Cache Invalidation is Hard

What’s the hardest problem with caching? Expiration! So knowing when to “expire” a docker image must be pretty tricky. Spoiler: it is. First, let’s talk about why we’d want to expire or even manage our docker images to begin with.

Docker has this image store but in the beginning they didn’t have a clear procedure for what you were supposed to do when you accumulate more and more images. You either fill your physical disk on Linux or fill a virtual disk on Mac/Windows and then docker stops working. There are countless threads about the qcow file but there was never any guidance as to what people were supposed to do to manage the images.

Spotify created a helper script called docker-gc to help manage this problem. It’s been archived in favor of docker system prune but this is not a complete solution. Removing images is like expiring the cache, the tricky part is knowing when to do so.

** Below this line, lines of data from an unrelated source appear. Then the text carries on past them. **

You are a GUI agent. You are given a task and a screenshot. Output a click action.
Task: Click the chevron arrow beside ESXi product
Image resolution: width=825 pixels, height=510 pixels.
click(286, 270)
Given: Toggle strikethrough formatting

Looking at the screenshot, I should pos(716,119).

When you are building images, docker will print out intermediate steps as SHAs that you can enter and debug. When you tag a SHA hash, you are tagging a <none>. If you docker system prune then you could throw away data you care about and image prune is not much better. More so, you are blowing away your cache so builds will take longer. Spotify’s docker-gc let you specify images you want to keep which is useful for the previous examples when you are making images.

Sometimes, people suggest cron’ing the prune so the disk never fills up. If I cron docker system prune I’ll lose data (or at least cache hits) every day and might not know why. And it’s still not solving expiring the cache. Eventually your disk could fill up with tagged images and system prune will not have saved you. Your image store is a cache and you can’t tell if it’s out of date or full of unused things. What’s worse is, given no running containers these prune commands will basically empty your image store. So what’s the point of the image store?

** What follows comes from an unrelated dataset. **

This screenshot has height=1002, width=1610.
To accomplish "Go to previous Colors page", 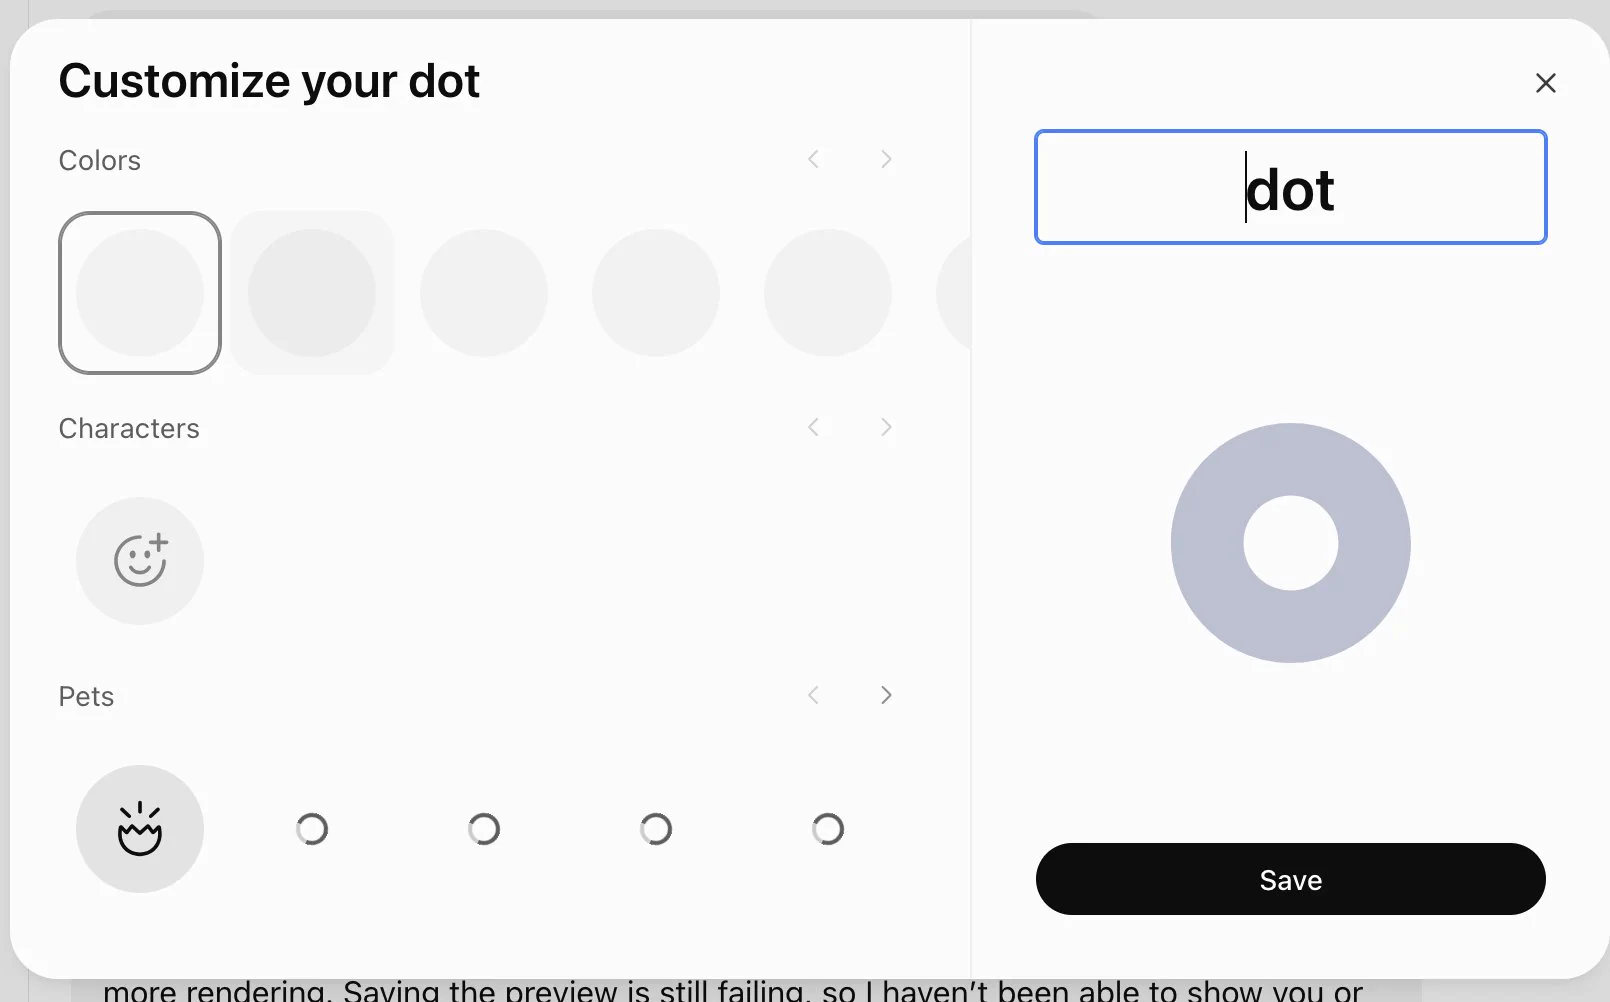I will pos(814,159).

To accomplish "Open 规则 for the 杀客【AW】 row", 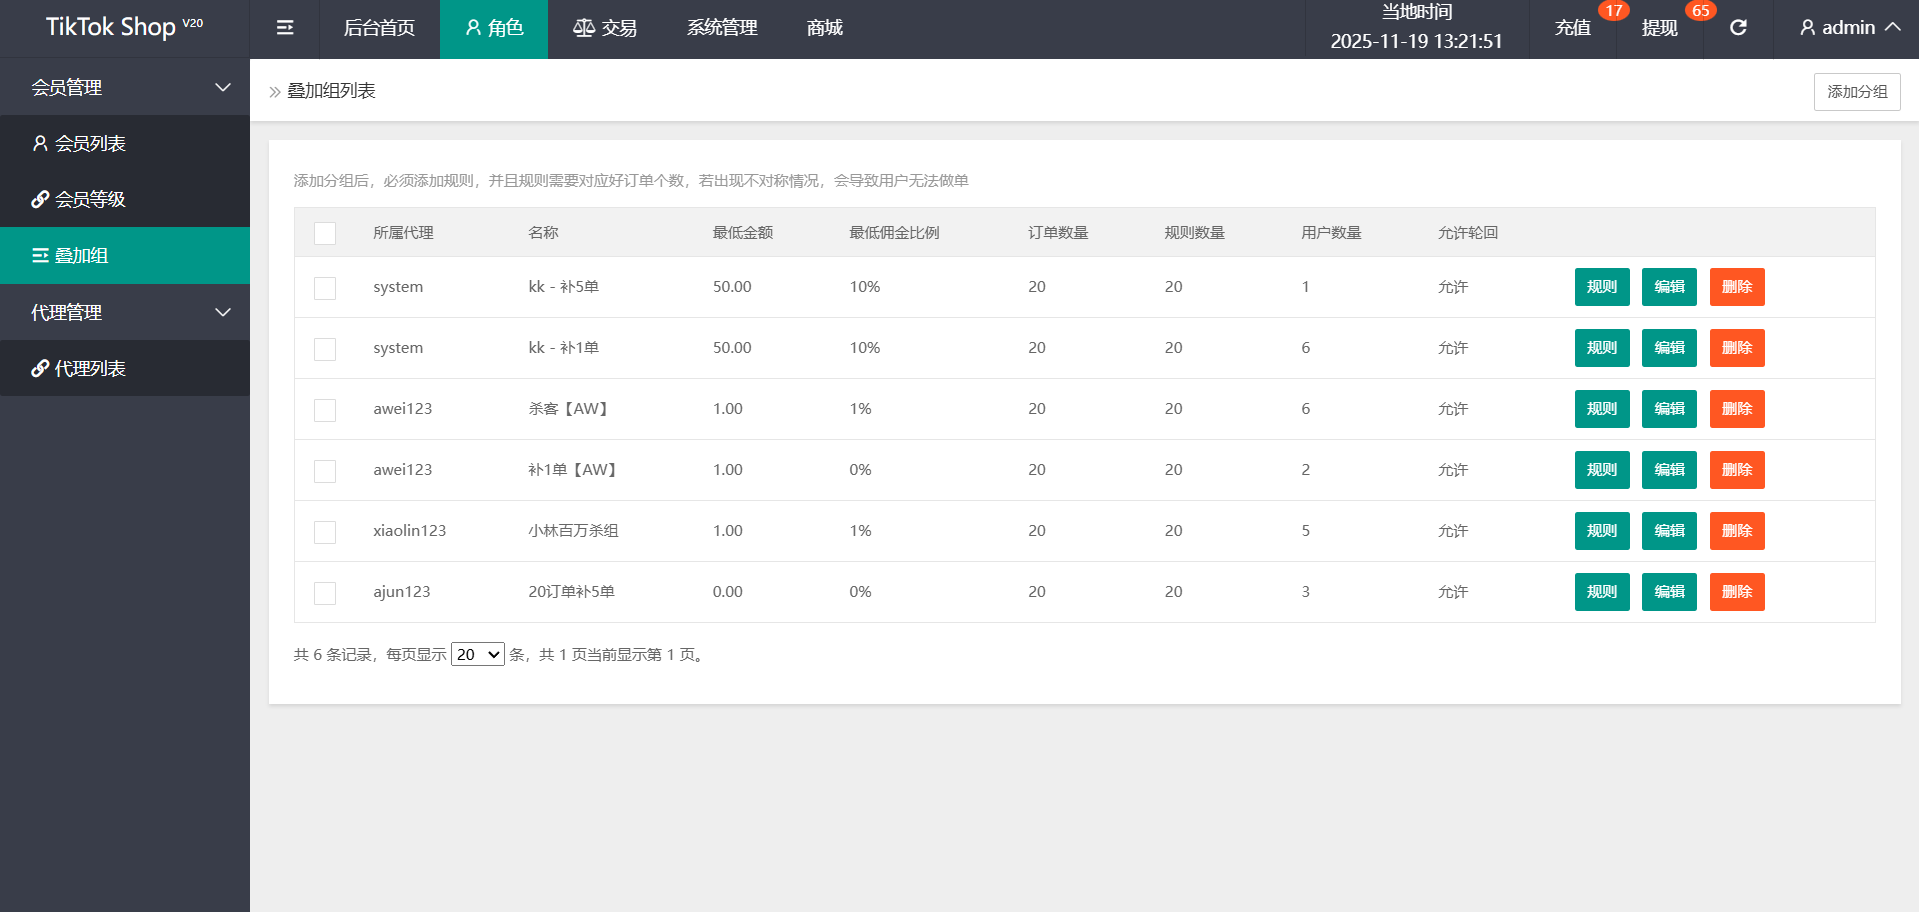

You could devise a way to filter docker images using Go templates but this is far too advanced for the use case Docker is aiming for.

My Suggestions

I don’t have a list of quick fixes for the difficult problem of cache invalidation. However, in a perfect world:

  1. Docker would run on all OS’s natively so the disk usage would be more obvious.
  2. Keep using docker-gc and ignore their advice.
  3. Write an updater that works like apt where it tells you that your images are old. This isn’t easy but this is event-driven and not time-driven. Event-driven caches are more precise.
  4. Write an alternate utility that works like docker-gc using Go templates to tag and manage images.
  5. Docker would provide tooling or some advice as to what to do when people use their product enough to fill their disk.
  6. Run a local caching server to mitigate internet pulls? You’re still building all the time and losing partial images if you are cron’ing or running prune.
  7. Do the typical cache shrug thing of using time as when to expire. docker system prune -af --filter "until=$((30*24))h" You’ll lose cache hits and lose data, just delayed. At least you’ll eventually get new images of latest I guess.

I hope this post explains a bit of what’s really going on and why this is so tricky. The docker image store is a cache.